DOCUMENT SEGMENT –
——

If you’re feeling a bit spendy, Philips Hue has amazing smart bulbs which will adjust to any colour of your choosing and they’re all managed on your phone. We bought these for some of our house and I can honestly say they’re one of my favourite investments of 2020.

I know that our obsession with hygge (the Danish art of cosiness) seems like a distant memory. It was replaced by Marie Kondo’s Japanese minimalism. I’d argue that this Christmas calls for a bit of hygge back in our lives. Think lamps, thick rugs and curtains, candles and blankets.

Try a winter BBQ

It’s unlikely we’re going to be able to entertain our friends in our homes (in the classic way) this Christmas, but it seems that we will still be able to meet outside. In the summer, it’s a lot more enjoyable to go for a walk in the sun, but, we can still achieve something pretty spectacular with a bit of Christmas positivity.

When you go skiing, you don’t mind sitting out on the slopes eating or drinking – in fact, it’s quite a novelty even though it’s freezing. That’s what we’re going to hold onto when creating our cosy winter BBQ.

Each guest will need hot water bottles (it brings a whole new meaning to bring your own bottle), a blanket and some warm coats. You can provide a nice fire (fire bowls and outdoor heaters have soared in popularity this year, so I’d recommend getting your orders in soon).

The classic BBQ menu of Pimm’s and burgers can go out the window for your winter BBQ. Instead, enjoy a warming mulled wine and cook meat, potato and rice dishes with plenty of carbs to keep us all warm. For dessert, provide guests with hot chocolates with all the trimmings or an apple/fruit pie. Basically – we’re focussing on warming, inviting foods. I’m excited just thinking about it.

If you live in a flat or don’t have a suitable outdoor area, you can still enjoy a slow Christmas meal by giving a winter picnic a go. The same rules apply, but you can meet up in a park instead.

READ MORE: How to work mindfully

A slow Christmas Day

We spend a lot of time running around over Christmas, trying to fit in seeing everybody. It’s never something I’ve minded before, but I’m usually grateful for the lull in between Christmas and New Year just to enjoy a bit of downtime.

Our Christmas was going to be very different this year anyway. Having a newborn doesn’t exactly scream I’VE GOT PLANS, after all. But, if you are somebody who usually has a house full of people and a large Christmas dinner to cook, try to enjoy this as an opportunity to switch off.

——

(Saved entries)
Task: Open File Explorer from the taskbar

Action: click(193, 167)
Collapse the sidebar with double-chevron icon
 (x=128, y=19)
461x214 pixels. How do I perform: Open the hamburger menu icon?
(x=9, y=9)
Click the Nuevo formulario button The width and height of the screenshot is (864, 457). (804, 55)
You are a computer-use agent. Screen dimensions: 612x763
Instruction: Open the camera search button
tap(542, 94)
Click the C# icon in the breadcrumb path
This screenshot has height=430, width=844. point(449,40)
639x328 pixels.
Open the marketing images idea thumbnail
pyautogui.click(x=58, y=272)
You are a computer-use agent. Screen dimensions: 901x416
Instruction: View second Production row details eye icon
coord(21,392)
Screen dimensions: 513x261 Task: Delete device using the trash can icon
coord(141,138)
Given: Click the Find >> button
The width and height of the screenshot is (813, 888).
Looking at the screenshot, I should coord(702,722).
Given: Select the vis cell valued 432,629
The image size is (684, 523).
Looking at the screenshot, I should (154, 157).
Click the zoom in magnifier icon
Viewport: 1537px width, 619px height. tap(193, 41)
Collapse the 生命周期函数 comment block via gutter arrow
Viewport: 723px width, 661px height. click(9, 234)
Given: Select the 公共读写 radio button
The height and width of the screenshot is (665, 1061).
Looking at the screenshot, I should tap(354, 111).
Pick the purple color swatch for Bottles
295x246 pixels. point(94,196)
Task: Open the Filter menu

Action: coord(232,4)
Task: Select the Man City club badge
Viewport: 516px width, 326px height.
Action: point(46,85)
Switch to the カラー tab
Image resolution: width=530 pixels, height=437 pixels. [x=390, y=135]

——

REQUIRED WORK –
1. Answer these about the piece on a cosy Christmas:
(a) Which brand of smart bulbs does it recommend?
(b) According to it, what replaced the obsession with hygge?
(c) What three things will each guest need for the winter BBQ?
2. Pick up the piece on a cosy Christmas after its last sentence and continue it.

RESPONSE LIST –
1.
(a) Philips Hue.
(b) Marie Kondo's Japanese minimalism.
(c) Hot water bottles, a blanket and some warm coats.

2.
Put off your big Christmas dinner until Easter – or whenever the pandemic is over – instead. It’s not cancelled indefinitely, just for a while.

If we are allowed to have some guests in our homes (I’m hoping) then embrace the new experience of not having everybody and his mother in your house. Spend more quality time with your family. Enjoy playing games, eating, drinking and watching Christmas TV. If this year has taught us anything, it’s how important family is.

New Year’s Eve

The last piece of the festive puzzle. New Year’s Eve is always the little glimmer I look forward to after my favourite Christmas days are over. Regardless of what Christmas rules we are dealing with this year, I think it’s fair to say that New Year’s Eve is not going to be the same.

Many of us would argue that New Year’s Eve can be a bit of a disappointment anyway. With that in mind, maybe it’s a good thing that we have a get out clause this year. It gives us a chance to enjoy doing nothing (aka the plans we want to have every year).

There are plenty of things we can do at home on New Year’s Eve. Whether it’s cooking a nice meal or waiting until the 31st to play our favourite board games. You could also make it themed; a pyjama night with all the classics (popcorn, films etc) or a treasure hunt for the children (and even adults).

Yes, this is absolutely not the Christmas we had planned. I think it’s fair to say this isn’t the 2020 we had planned, either. It’s certainly not the circumstances I imagined giving birth in. If we don’t embrace this, though, we risk letting Christmas – as well as the rest of 2020 – pass us by. Life is short – made evident by this pandemic, so my main piece of advice for a slow Christmas is to just accept it and enjoy it for what it is.